US Reiterates Warnings to Belarus, Others Express Dismay
16 March 2006

After giving numerous accounts of repression of the opposition candidates in the lead up to the March 19, 2006 election, the United States, in solidarity with the EU, threatened "readiness to take further restrictive measures against the responsible individuals” unless Belarus ensures fair and free elections. 

In a March 13 interview, Javier Solana, former NATO Secretary General and current EU High Representative for the Common Foreign and Security Policy, remarked that “the EU does not wish to isolate Belarus. It is [President] Lukashenko who is isolating the country. The EU remains open to dialogue and has clearly set out the steps Belarus authorities need to take to normalize relations. Respect for democracy and the rule of law is a basic pre-condition for such a process to start.”

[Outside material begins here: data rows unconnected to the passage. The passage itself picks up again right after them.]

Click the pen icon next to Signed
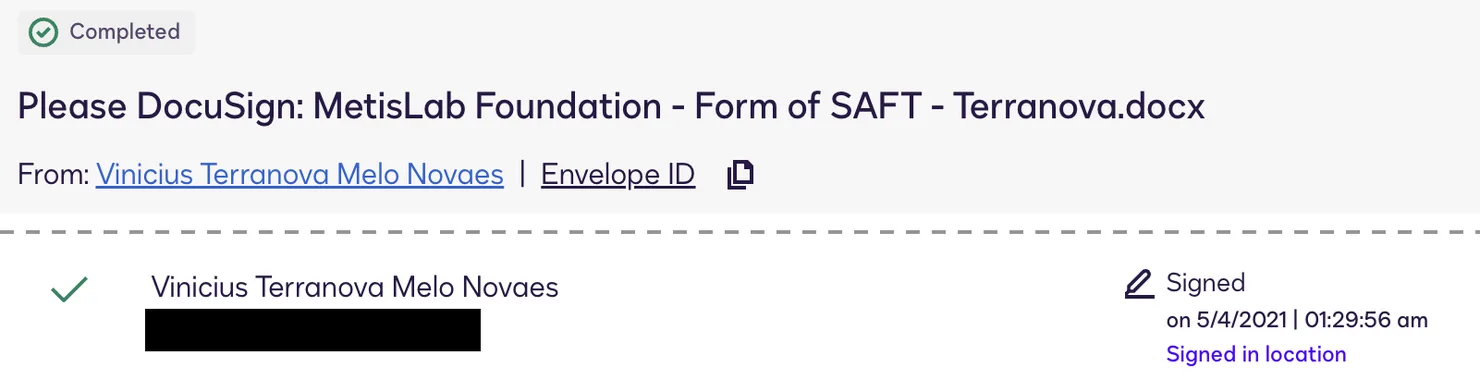Viewport: 1480px width, 380px height. click(x=1139, y=284)
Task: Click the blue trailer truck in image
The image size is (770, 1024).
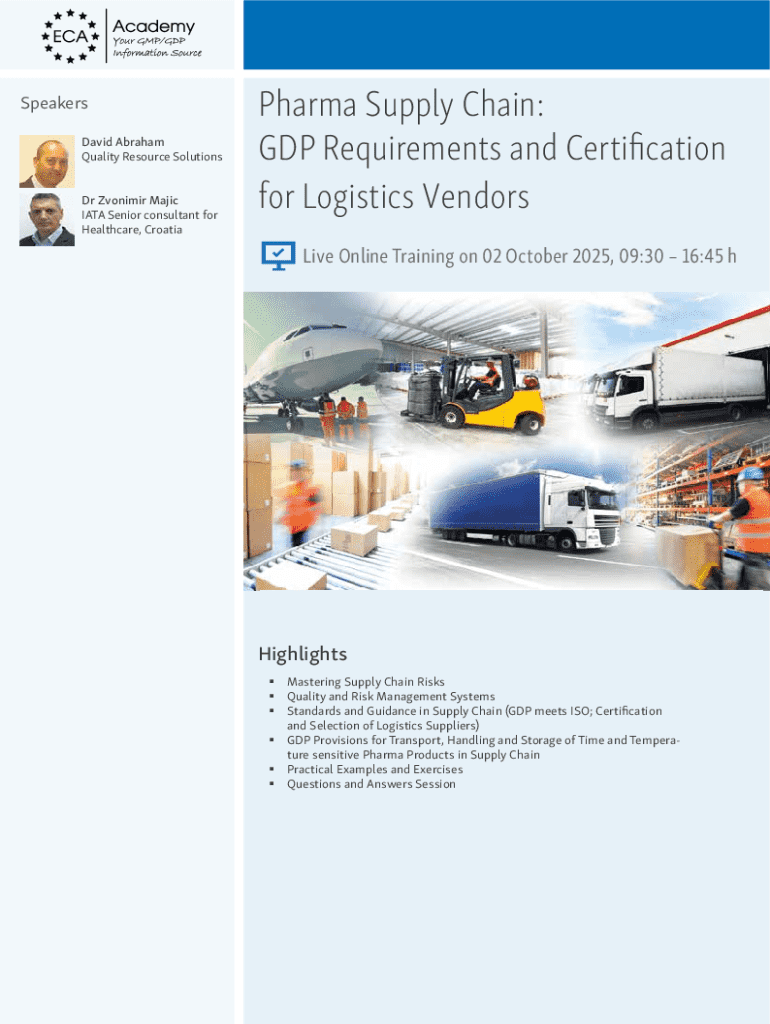Action: pyautogui.click(x=524, y=510)
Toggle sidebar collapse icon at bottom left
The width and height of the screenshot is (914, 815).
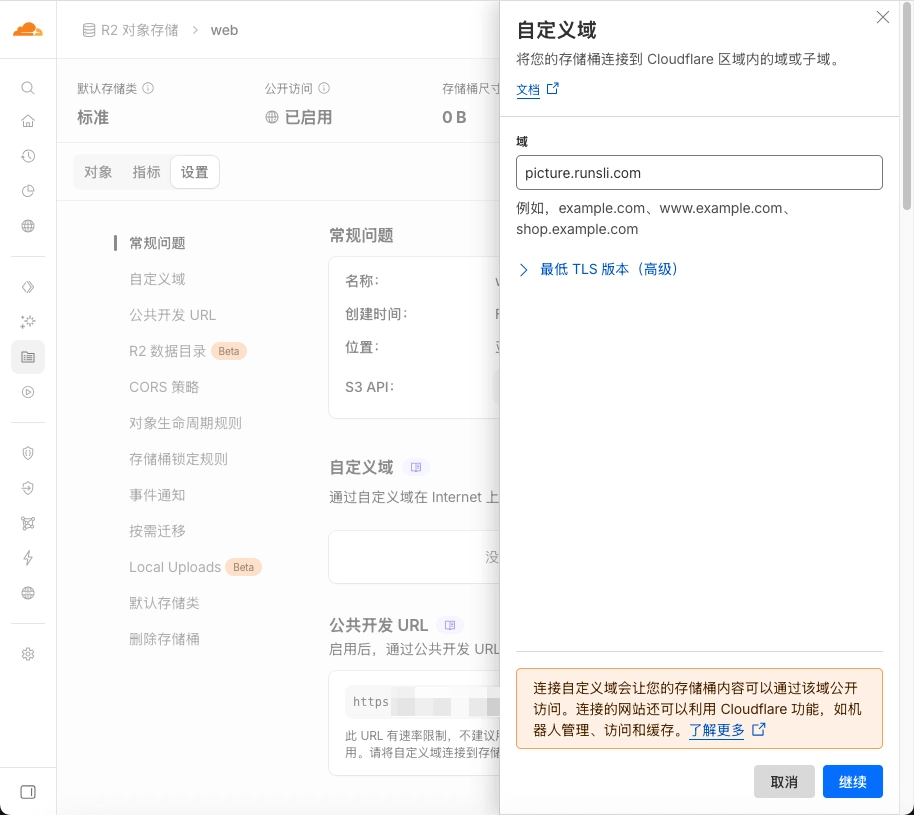coord(28,792)
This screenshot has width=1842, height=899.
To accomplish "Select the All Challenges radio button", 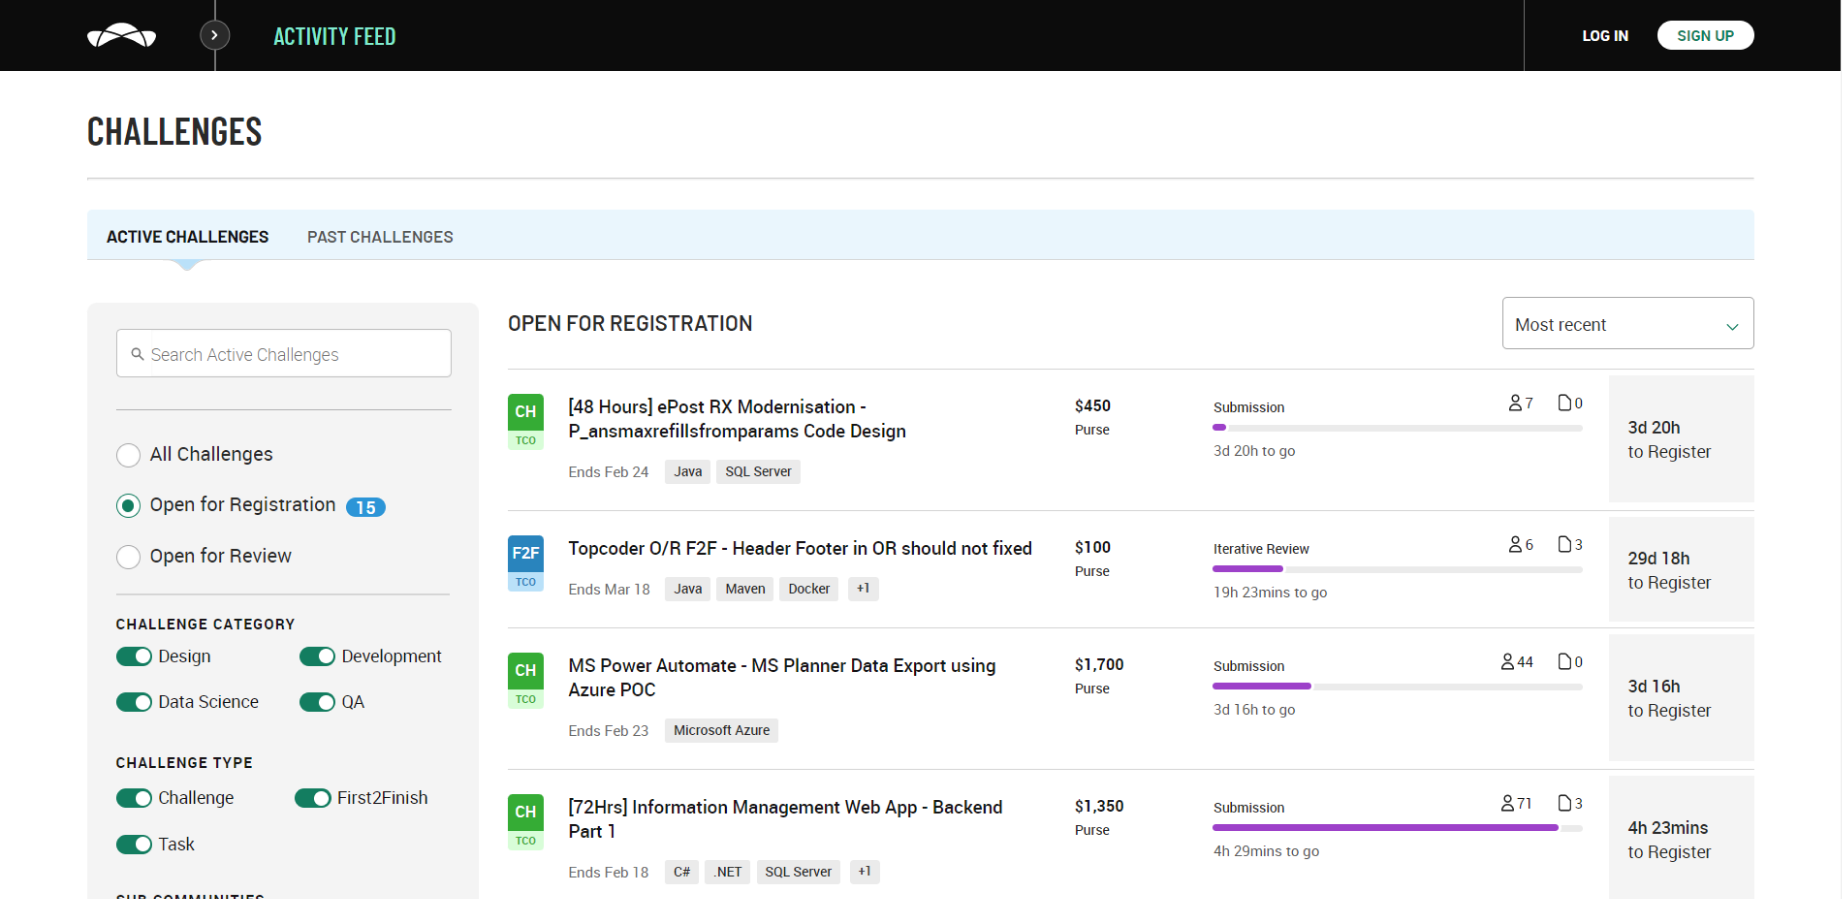I will point(128,455).
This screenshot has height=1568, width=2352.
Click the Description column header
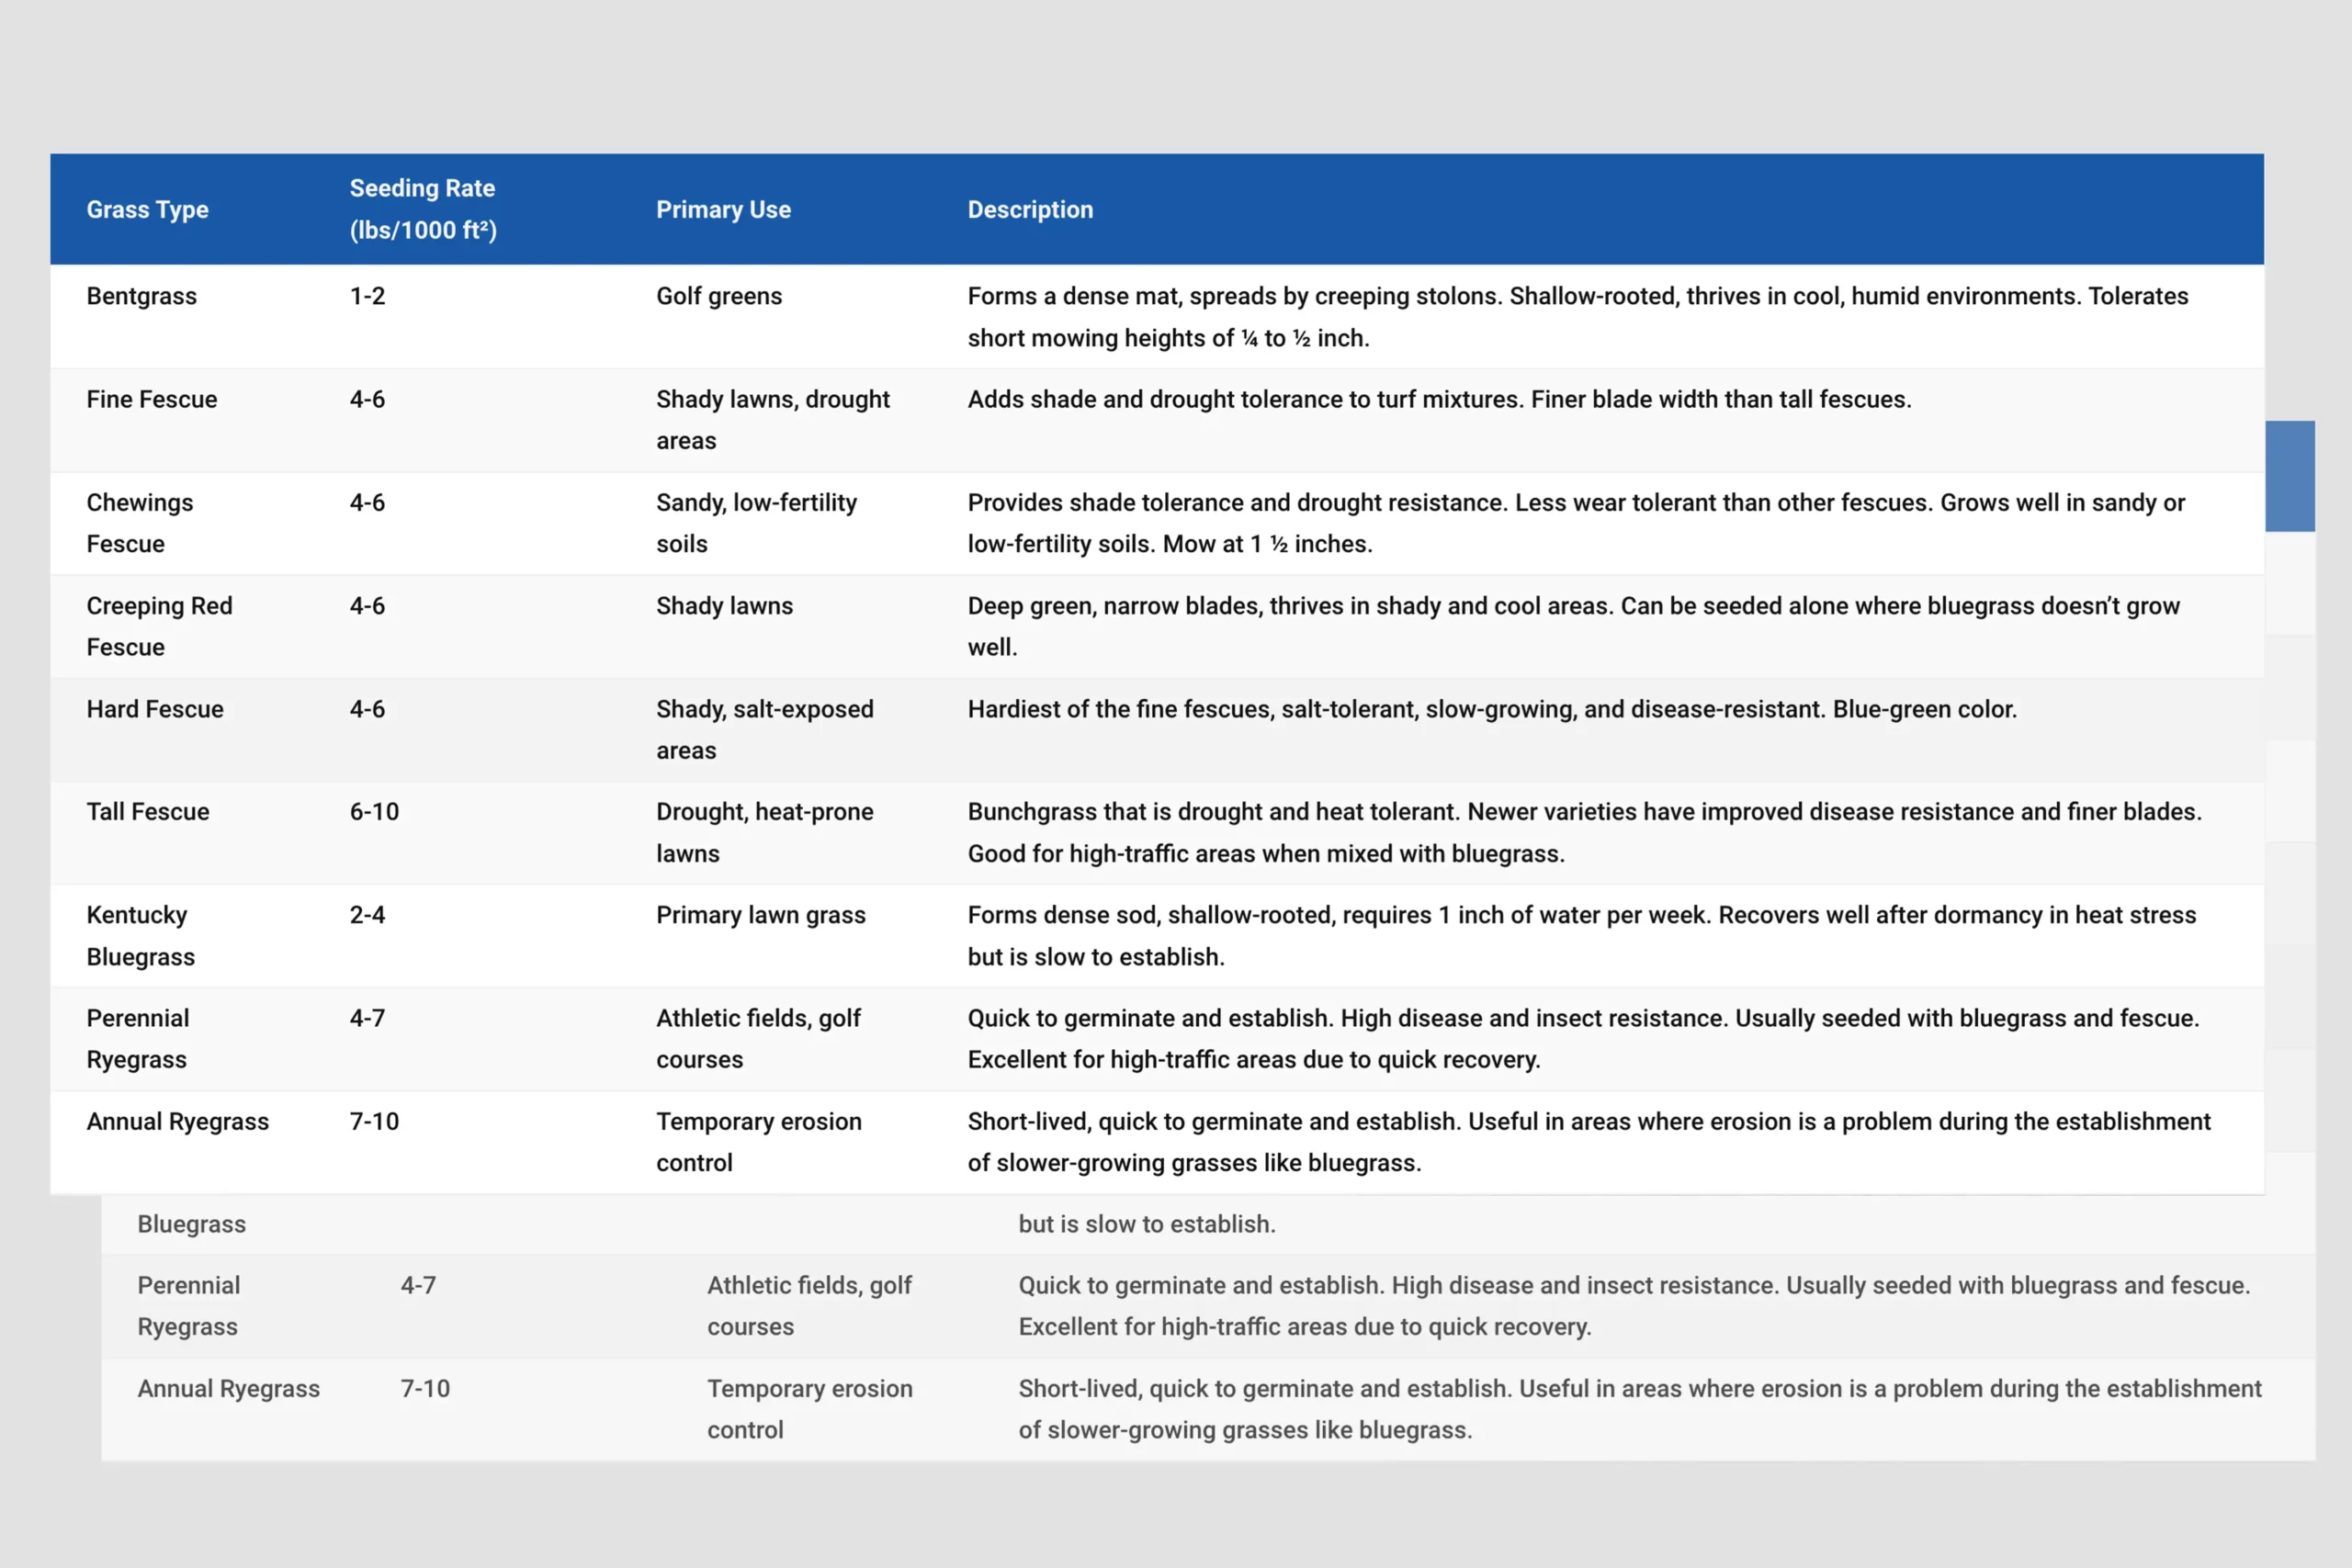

In an Op-Ed in the March 13 Washington Post, Slovak Republic Prime Minister Mikulas Dzurinda expressed dismay at the “tightening control of the media, imprisonment of civic activists and gross intimidation of the opposition, culminating in the beating of an opposition candidate.”  He lamented that “the people of Belarus are likely to be denied is the most fundamental of human rights: the right to political choice.”  The Prime Minister claimed Slovak solidarity with the people of Belarus, and noted that “just as orange scarves and jackets began to fill the streets of Kiev, Ukraine, last winter, blue denim has become the fashion in the streets of Belarus.”